CIN=np.append(C0,np.zeros(np.size(n)-1))
FIN=np.append(V0/process_time, np.zeros(np.size(n)-1));

# Input to the intermediate stages
for i in range(1,np.size(n)): 
    CIN[i]=CIN[i-1]+n[i-1]*A*B/FIN[i-1];
    FIN[i]=CIN[i-1]*FIN[i-1]/CIN[i];

# Output concentration
Cout=CIN[np.size(n)-1]+n[np.size(n)-1]*A*B/FIN[np.size(n)-1];

print("The steady state concentration is", Cout, "[kg/m^3]") 

The steady state concentration is 720.7199999999999 [kg/m^3]

In order to answer the problem request one should solve the system for two different configurations. In the first, representing a single-stage configuration with four membrane units in parallel, the number of stages should be set to \(N=1\) and the number of units in the first stage \(n_1\) to 4.

# The number of elements of this array corresponds to the number of stages. 
# The value in each element is the number of modules per stage. 
n=np.array([4]);

CIN=np.append(C0,np.zeros(np.size(n)-1))
FIN=np.append(V0/process_time, np.zeros(np.size(n)-1));

# Input to the intermediate stages
for i in range(1,np.size(n)): 
    CIN[i]=CIN[i-1]+n[i-1]*A*B/FIN[i-1];
    FIN[i]=CIN[i-1]*FIN[i-1]/CIN[i];

# Output concentration
Cout=CIN[np.size(n)-1]+n[np.size(n)-1]*A*B/FIN[np.size(n)-1];

print("The steady state concentration is", Cout, "[kg/m^3]") 

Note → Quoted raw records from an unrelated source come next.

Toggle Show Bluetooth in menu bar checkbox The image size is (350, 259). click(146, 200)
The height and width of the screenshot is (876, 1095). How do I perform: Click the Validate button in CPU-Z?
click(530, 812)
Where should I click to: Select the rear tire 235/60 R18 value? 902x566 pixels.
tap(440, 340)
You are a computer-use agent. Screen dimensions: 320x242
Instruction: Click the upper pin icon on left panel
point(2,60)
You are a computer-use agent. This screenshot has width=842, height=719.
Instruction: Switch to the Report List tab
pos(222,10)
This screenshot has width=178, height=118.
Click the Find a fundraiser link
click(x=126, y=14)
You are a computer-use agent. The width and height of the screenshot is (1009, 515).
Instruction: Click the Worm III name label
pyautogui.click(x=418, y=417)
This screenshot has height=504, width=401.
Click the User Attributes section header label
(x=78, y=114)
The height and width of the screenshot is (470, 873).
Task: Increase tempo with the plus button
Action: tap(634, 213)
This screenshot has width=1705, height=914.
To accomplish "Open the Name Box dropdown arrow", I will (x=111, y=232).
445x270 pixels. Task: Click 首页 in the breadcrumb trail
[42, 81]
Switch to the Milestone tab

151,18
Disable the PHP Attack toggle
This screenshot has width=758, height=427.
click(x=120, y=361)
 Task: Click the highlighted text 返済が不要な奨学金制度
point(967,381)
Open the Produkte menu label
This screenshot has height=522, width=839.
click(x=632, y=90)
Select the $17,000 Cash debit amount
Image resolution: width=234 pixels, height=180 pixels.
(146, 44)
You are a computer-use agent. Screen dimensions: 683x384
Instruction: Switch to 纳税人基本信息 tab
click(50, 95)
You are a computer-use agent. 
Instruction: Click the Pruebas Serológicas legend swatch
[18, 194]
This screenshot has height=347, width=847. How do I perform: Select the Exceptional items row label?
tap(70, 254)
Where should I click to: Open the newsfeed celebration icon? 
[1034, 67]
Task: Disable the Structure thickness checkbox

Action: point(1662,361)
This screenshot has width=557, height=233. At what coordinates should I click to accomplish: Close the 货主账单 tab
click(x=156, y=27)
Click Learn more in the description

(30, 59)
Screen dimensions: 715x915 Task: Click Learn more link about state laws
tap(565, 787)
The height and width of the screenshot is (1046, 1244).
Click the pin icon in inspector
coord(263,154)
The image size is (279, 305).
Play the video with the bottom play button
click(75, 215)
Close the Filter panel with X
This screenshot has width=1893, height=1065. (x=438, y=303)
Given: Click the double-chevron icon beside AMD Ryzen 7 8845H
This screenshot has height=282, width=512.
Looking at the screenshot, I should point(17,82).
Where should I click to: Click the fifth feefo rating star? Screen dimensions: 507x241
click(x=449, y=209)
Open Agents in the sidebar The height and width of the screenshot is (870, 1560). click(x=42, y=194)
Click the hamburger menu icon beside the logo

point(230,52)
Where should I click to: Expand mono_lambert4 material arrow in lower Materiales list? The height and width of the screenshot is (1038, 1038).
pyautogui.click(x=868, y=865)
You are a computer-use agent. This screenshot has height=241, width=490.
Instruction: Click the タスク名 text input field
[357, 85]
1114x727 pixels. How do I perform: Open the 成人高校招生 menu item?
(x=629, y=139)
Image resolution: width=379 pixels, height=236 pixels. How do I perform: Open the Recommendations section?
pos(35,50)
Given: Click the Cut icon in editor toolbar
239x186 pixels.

The steady state concentration is 130.0 [kg/m^3]

In the second the number of stages should be set to \(N=4\), each of the stages being assembled as a single unit (\(n_i=1\) for \(i=[1, 4]\)).

# The number of elements of this array corresponds to the number of stages. 
# The value in each element is the number of modules per stage. 
n=np.array([1, 1, 1, 1]);

CIN=np.append(C0,np.zeros(np.size(n)-1))
FIN=np.append(V0/process_time, np.zeros(np.size(n)-1));

# Input to the intermediate stages
for i in range(1,np.size(n)): 
    CIN[i]=CIN[i-1]+n[i-1]*A*B/FIN[i-1];
    FIN[i]=CIN[i-1]*FIN[i-1]/CIN[i];

# Output concentration
Cout=CIN[np.size(n)-1]+n[np.size(n)-1]*A*B/FIN[np.size(n)-1];

print("The steady state concentration is", Cout, "[kg/m^3]") 

The steady state concentration is 192.07999999999998 [kg/m^3]

The cascade configuration allows for a more efficient process since it allows to obtain a larger concentration with the same number of modules.